Luego reabrieron la UCV y Kostas regresó a Caracas para concluir sus estudios. La sombra del Chipén lo llegó a afectar de tal modo que cuando regresó a Mérida, luego de un par de años —esta vez para siempre, aunque él mismo no lo sabía—, persiguiendo las mismas piernas largas de la última vez, lo primero que hizo fue ir directo al restaurante, estacionar su Volkswagen Escarabajo rojo recién estrenado y abrir la puerta de golpe.
Lo que encontró adentro lo sorprendió mucho: era más una fonda española que cualquier otra cosa, con la enorme cabeza de un toro en la pared de la derecha, pocas mesas apiñadas en unos cinco metros cuadrados, y las paredes tapizadas de carteles de toros. Kostas maldijo sus prejuicios y, ante la cara de desconcierto de los comensales, caminó en silencio hasta la barra y pidió la carta. Ese día se comió el plato más delicioso de langostinos jumbo —cada uno del tamaño de un brazo, según cuenta— que había probado jamás (sigue manteniéndolo hasta el día de hoy), mientras el dueño le explicaba el origen del nombre y reían juntos de su tonta confusión.
Sentado en la que se convirtió en su mesa, justo al lado de la cocina, Kostas vio desfilar una enorme cantidad de toreros, cada uno más prestigioso que el otro. Incluso llegó a compartir su estofado de gallina con uno de ellos, aparentemente el mejor de todos los tiempos, pero, no sabiendo nada de toros, nunca supo quién era. Vio también, con el pasar de los años, parejas comenzar y terminar bajo la serena cabeza de Manolo (le pareció una estupidez ponerle Minos a la cabeza de toro de la que tanto se encariñó). Luego, los toreros, banderilleros y novilleros fueron sustituidos por poetas, cuentistas y novelistas, o al menos hombres y mujeres que se hacían llamar así. Algunos muy buenos, otros conmovedores, la mayoría solo borrachos sin excusas.
En el auge de los poetas, como les gustaba llamarse entre sí, vio que un día llegaron como una nube de mosquitos alrededor de un barbudo desproporcionadamente grande, con ojos saltones, quien se sentó frente a la puerta a ver caer la lluvia a través del vidrio mientras los demás no paraban de hablar.

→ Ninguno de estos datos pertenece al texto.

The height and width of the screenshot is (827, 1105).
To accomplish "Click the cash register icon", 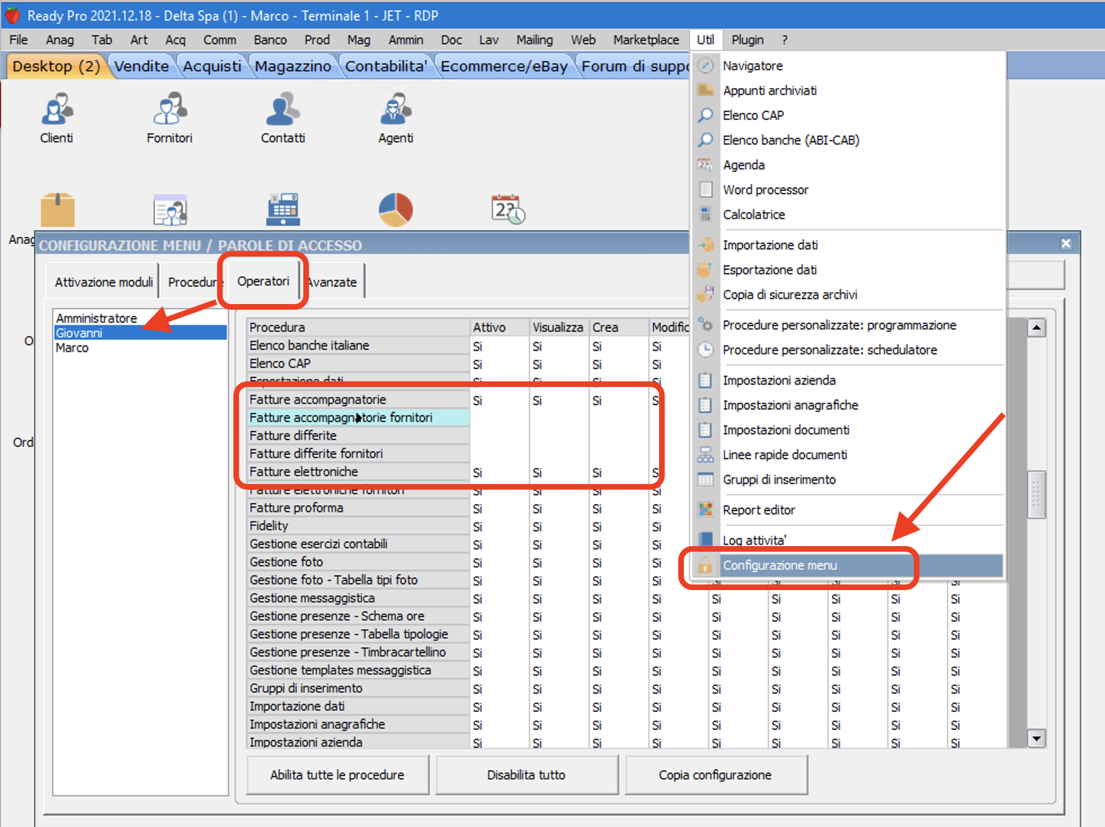I will pos(282,209).
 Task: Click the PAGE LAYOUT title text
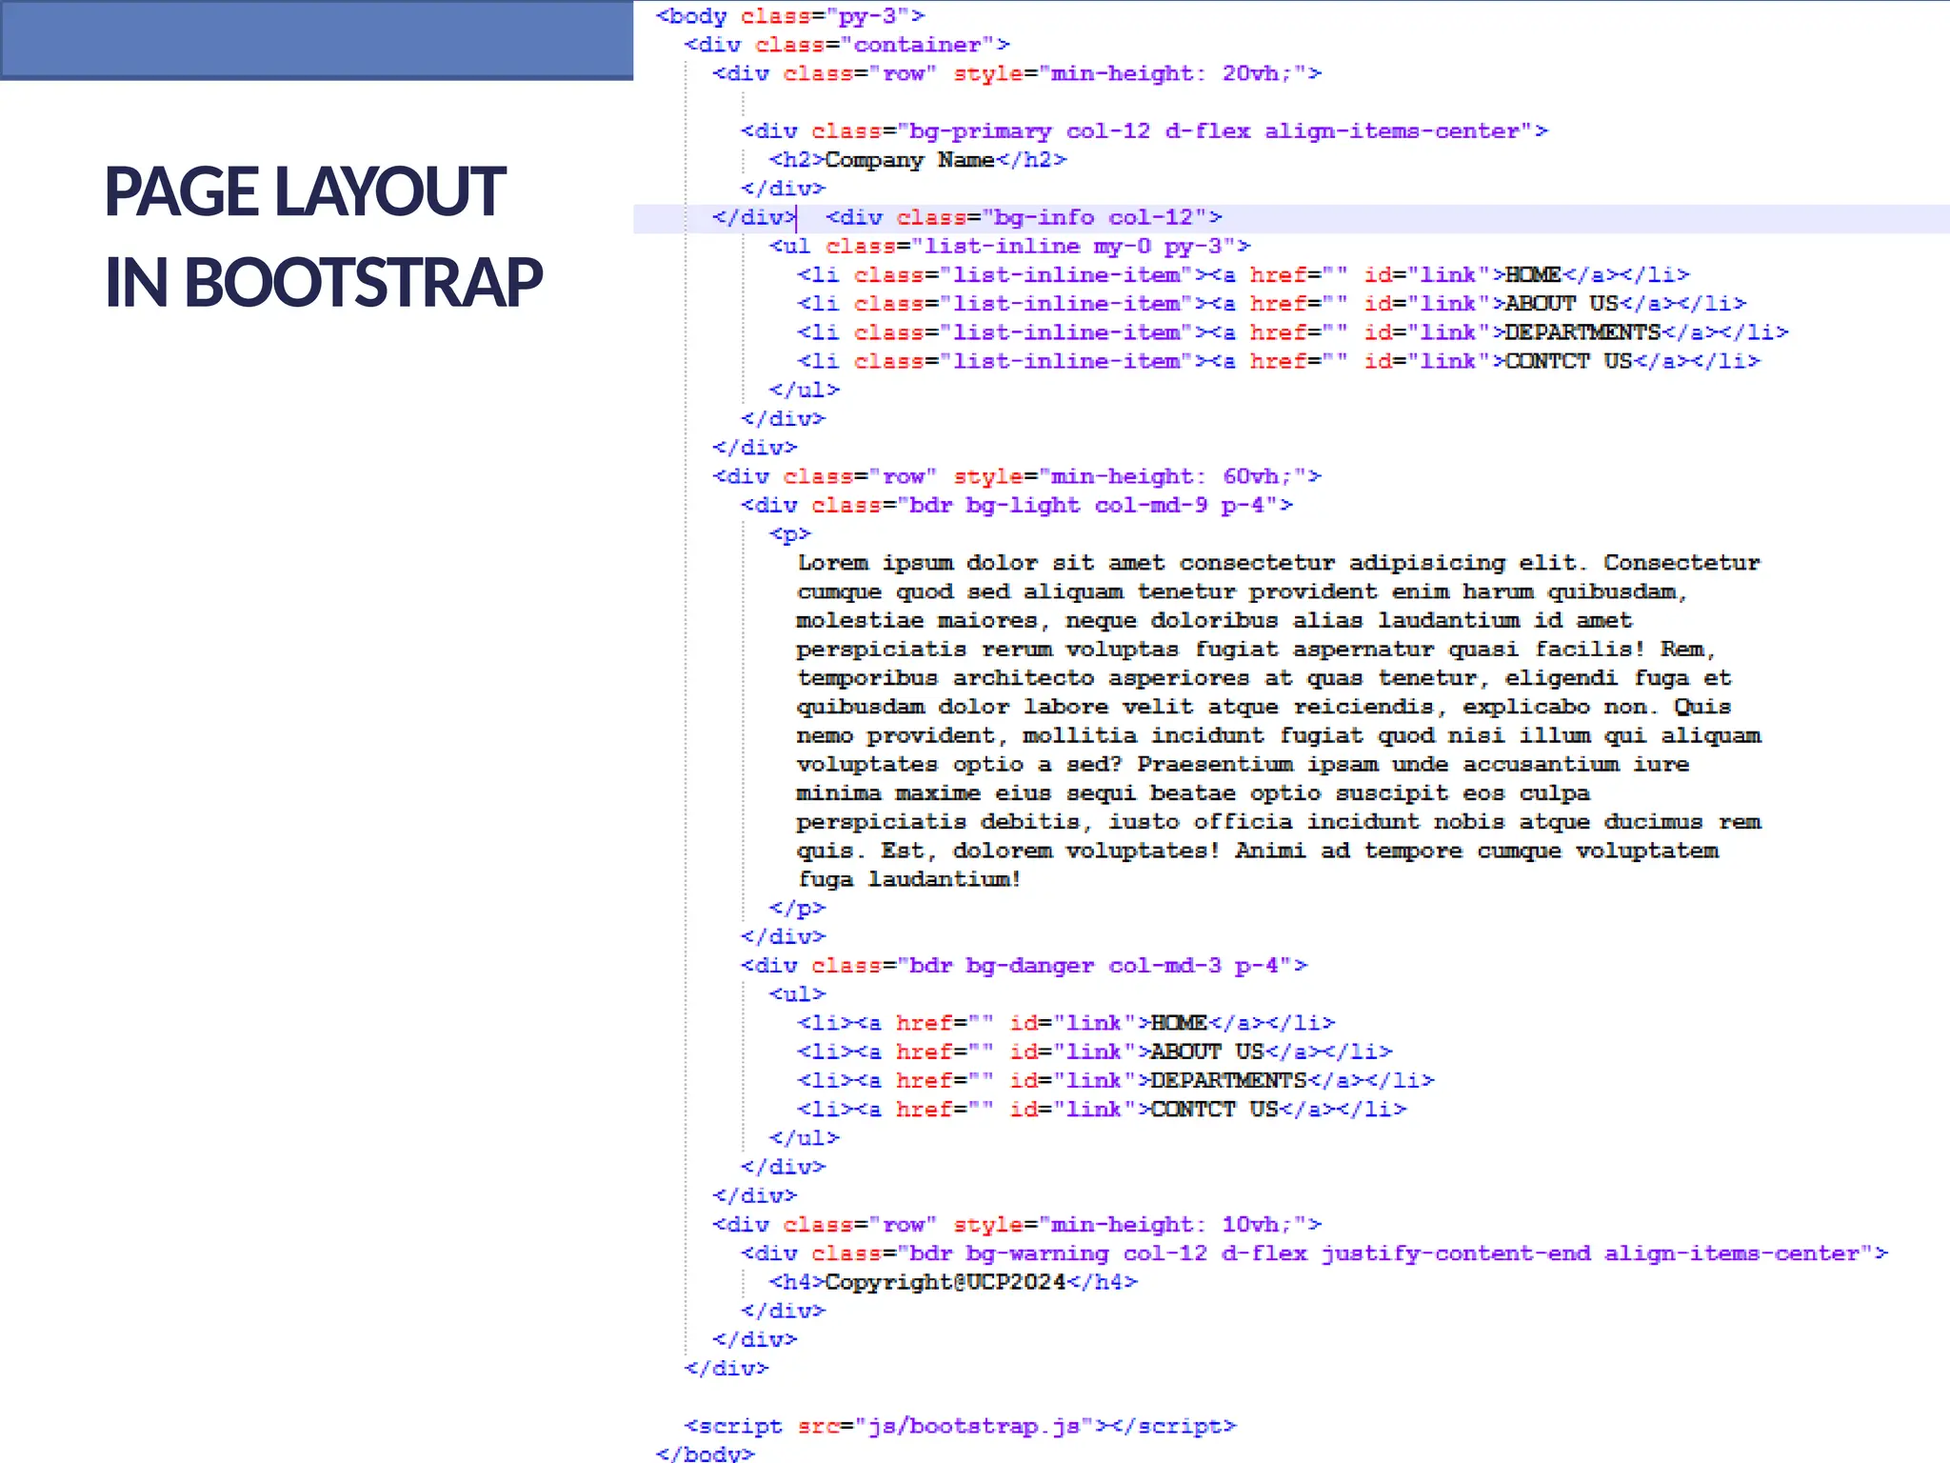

Ese día Kostas entendió que, aunque nunca había leído más que la Selecciones, había una enorme diferencia entre los escritores y los poetas.
Cuarenta años después, aún puede verse el escarabajo rojo fuera del Chipén periódicamente. Kostas a veces se hace acompañar de su hijo, aunque por lo general prefiere ir solo; dice que así puede seguir leyendo al mundo mientras se come el hígado mejor preparado del mundo, en su mesa del restaurante chino que nunca fue un restaurante chino, en una ciudad que nunca terminó de ser ciudad.